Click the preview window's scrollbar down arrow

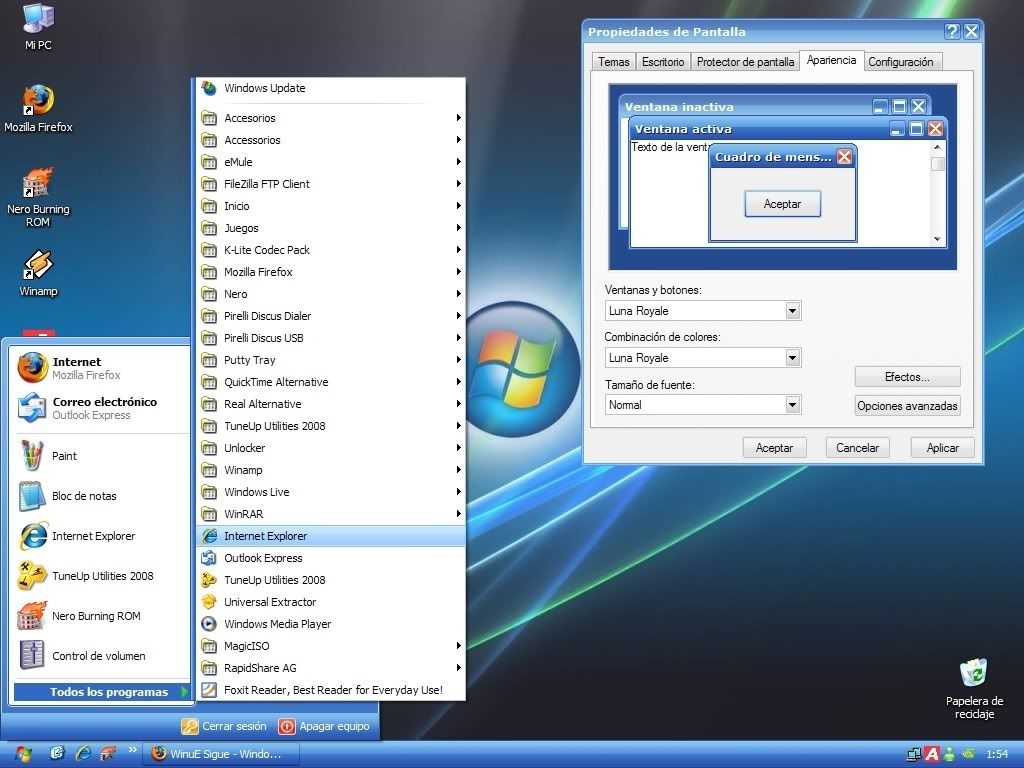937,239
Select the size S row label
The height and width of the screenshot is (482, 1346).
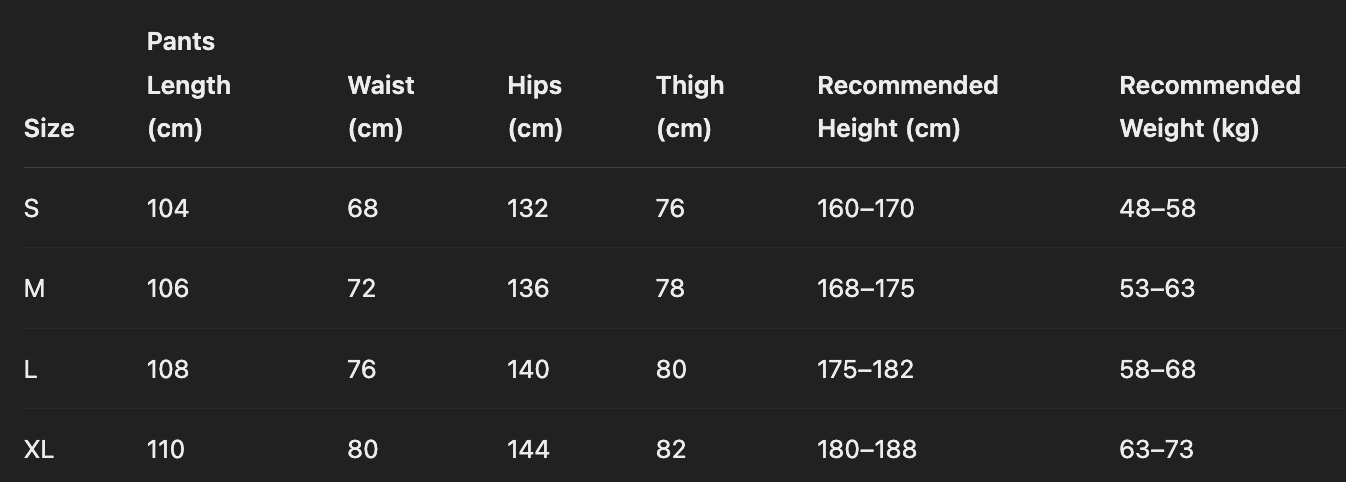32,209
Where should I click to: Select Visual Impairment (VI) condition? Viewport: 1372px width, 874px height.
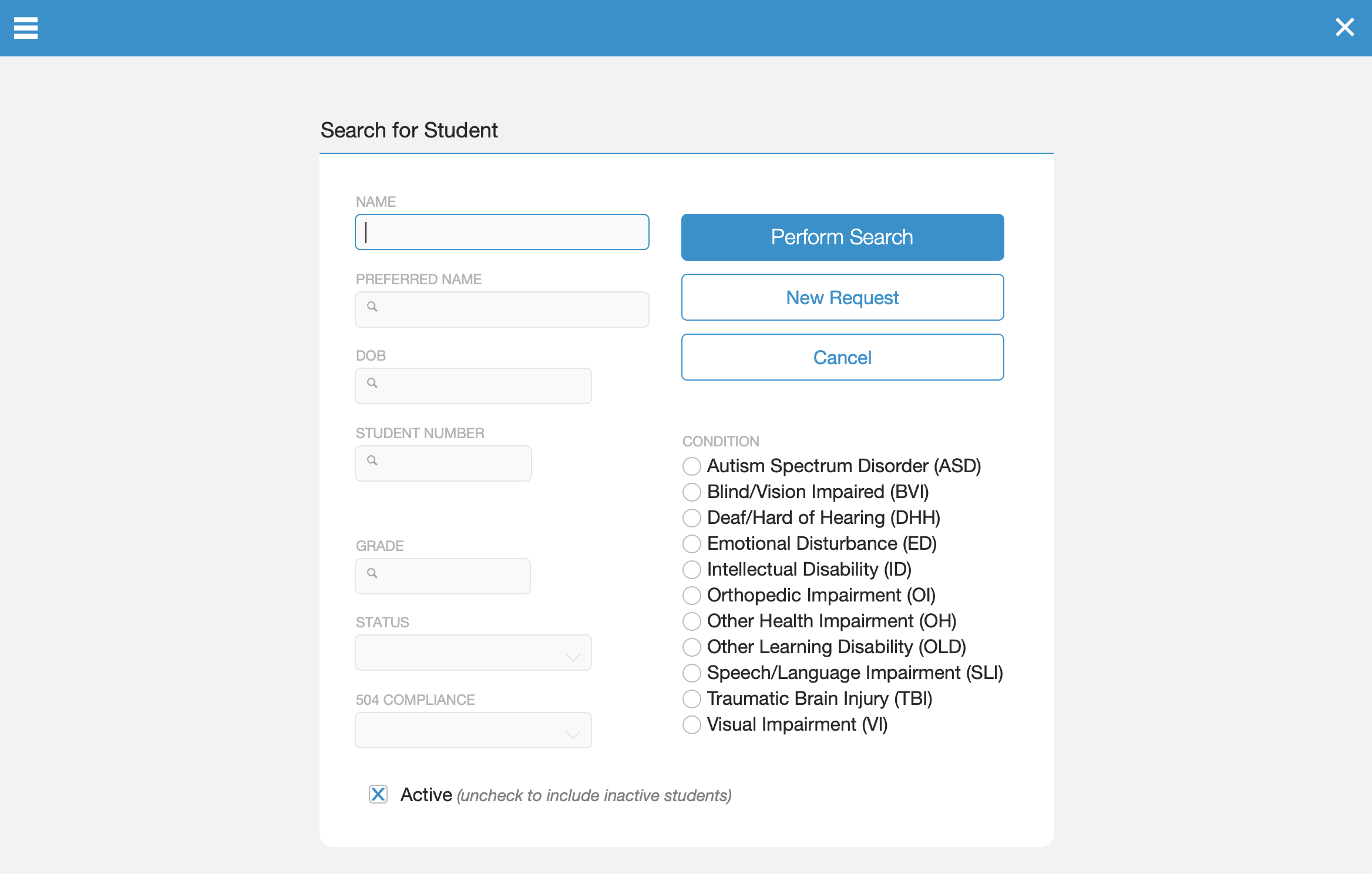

------------------------------

## Task details
In the records above, find each line that mentions the string "Select", then copy it.

## Your solution
Select the size S row label
Where should I click to: Select Visual Impairment (VI) condition? Viewport: 1372px width, 874px height.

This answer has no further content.